The moratorium, enacted last September, prohibits landlords from evicting tenants in certain circumstances related to the COVID-19 pandemic. While the policy originated under former President Donald Trump, the Biden administration has twice extended it, including most recently in March.

“The CDC’s eviction moratorium — which Congress extended last December and the CDC later extended through June 30, 2021 — protects many renters who cannot make their monthly payments due to job loss or health care expenses,” Brian Boynton, acting attorney general for the civil division, said in a statement. “Scientific evidence shows that evictions exacerbate the spread of COVID-19, which has already killed more than half a million Americans, and the harm to the public that would result from unchecked evictions cannot be undone.”

“The Department of Justice respectfully disagrees with today’s decision of the district court in Alabama Association of Realtors v. HHS concluding that the moratorium exceeds CDC’s statutory authority to protect public health. In the department’s view, that decision conflicts with the text of the statute, Congress’s ratification of the moratorium, and the rulings of other courts,” added Boynton. “The department has already filed a notice of appeal of the decision and intends to seek an emergency stay of the order pending appeal.”

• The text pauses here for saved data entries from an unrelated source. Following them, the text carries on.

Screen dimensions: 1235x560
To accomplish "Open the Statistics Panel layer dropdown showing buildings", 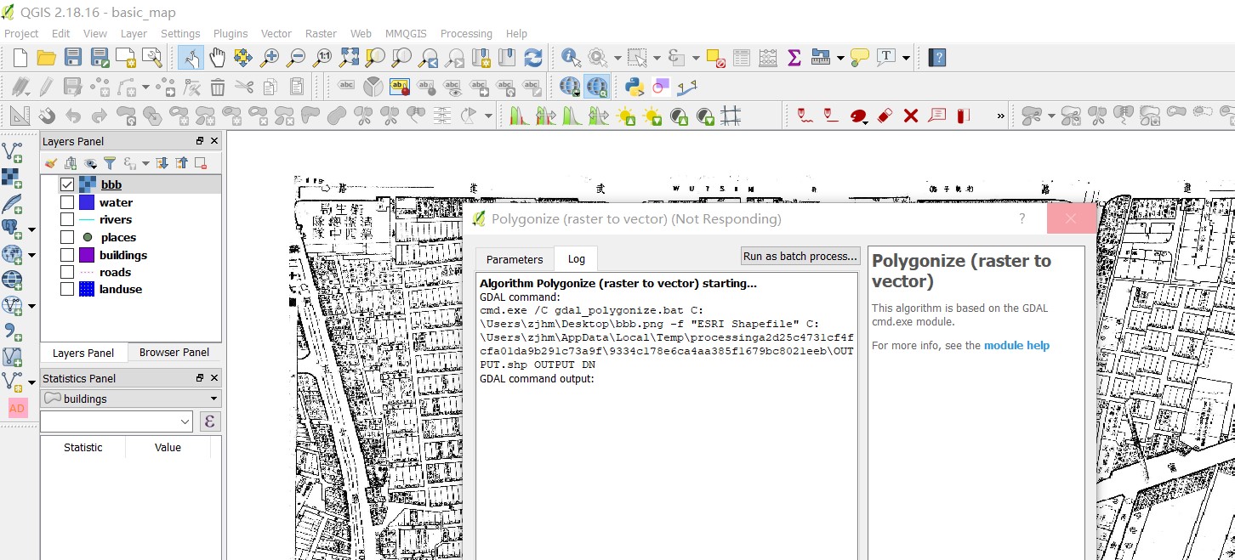I will (x=129, y=398).

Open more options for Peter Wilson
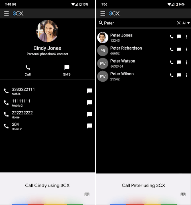186,75
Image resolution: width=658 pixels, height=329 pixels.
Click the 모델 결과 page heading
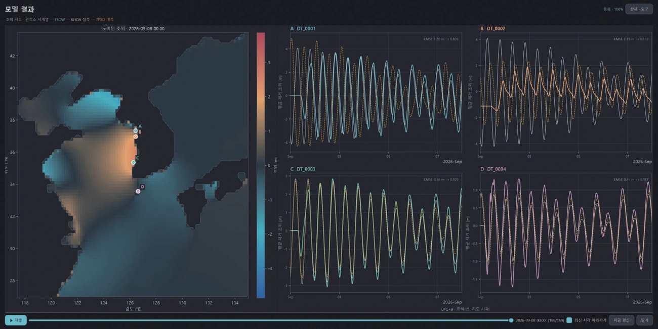[x=20, y=9]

Health and Human Services Secretary Xavier Beccera, a Democrat who oversees the department that heads the CDC, also publicly challenged the court ruling during an appearance on MSNBC.

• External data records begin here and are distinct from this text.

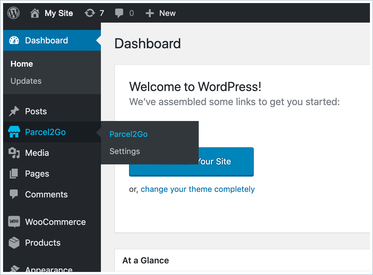The width and height of the screenshot is (373, 275).
Task: Open the change your theme completely link
Action: click(198, 189)
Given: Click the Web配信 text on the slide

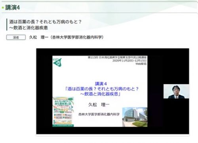Looking at the screenshot, I should pyautogui.click(x=141, y=64).
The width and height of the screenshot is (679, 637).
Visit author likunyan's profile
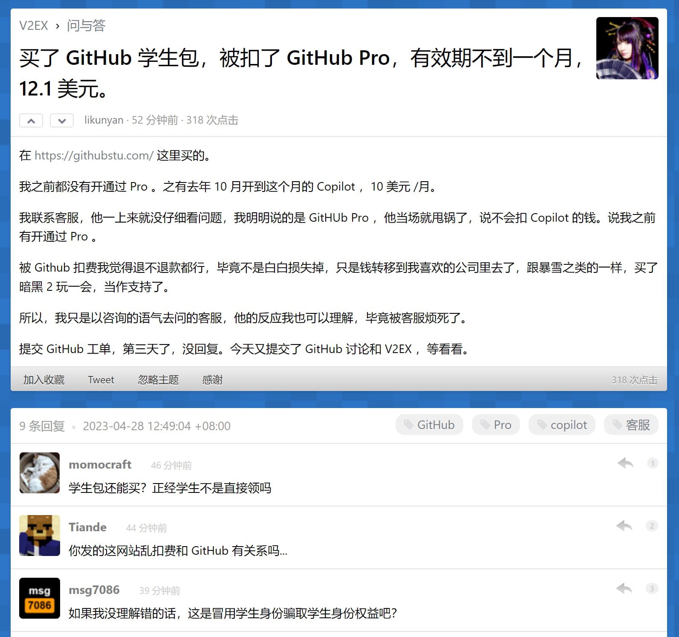(x=104, y=120)
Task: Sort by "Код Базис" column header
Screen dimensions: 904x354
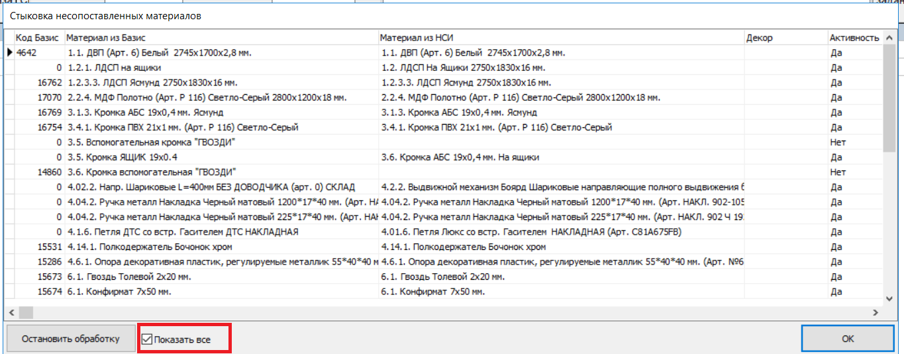Action: tap(37, 38)
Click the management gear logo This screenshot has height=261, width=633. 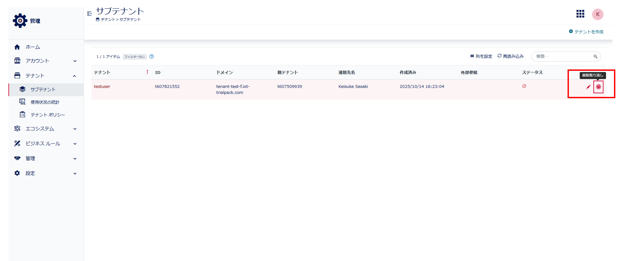coord(20,21)
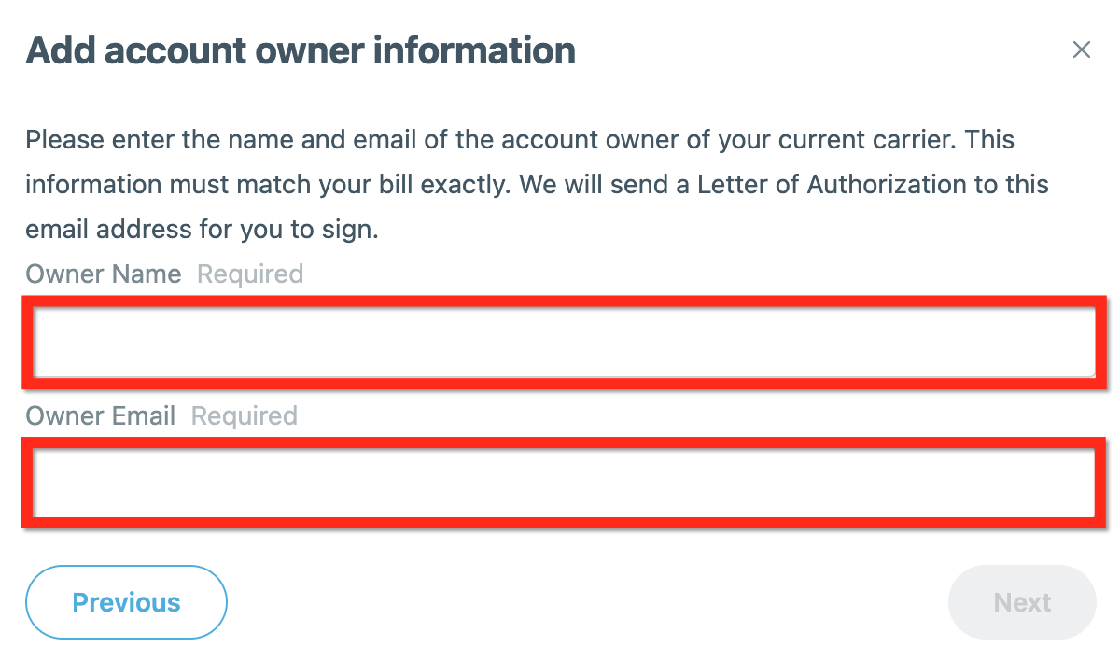Image resolution: width=1120 pixels, height=661 pixels.
Task: Click the Owner Name field label
Action: coord(104,274)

“I believe the president will want to try to correct this, or certainly continue to fight to make sure we don’t see Americans dispossessed and out on the street, not at this time,” said Beccera, reports POLITICO. “We’re making too much success on COVID to go backwards, so I know this administration will be looking for ways to try to make sure we keep people in their homes.”

Ahead of the court ruling Wednesday, the federal government argued that the Public Health Services Act did, in fact, allow for the pandemic-related eviction moratorium. The court, however, disagreed.

“The Court recognizes that the COVID-19 pandemic is a serious public health crisis that has presented unprecedented challenges for public health officials and the nation as a whole. The pandemic has triggered difficult policy decisions that have had enormous real-world consequences. The nationwide eviction moratorium is one such decision,” said the court’s ruling.

“It is the role of the political branches, and not the courts, to assess the merits of policy measures designed to combat the spread of disease, even during a global pandemic. The question for the Court is a narrow one: Does the Public Health Service Act grant the CDC the legal authority to impose a nationwide eviction moratorium? It does not,” the court ruled.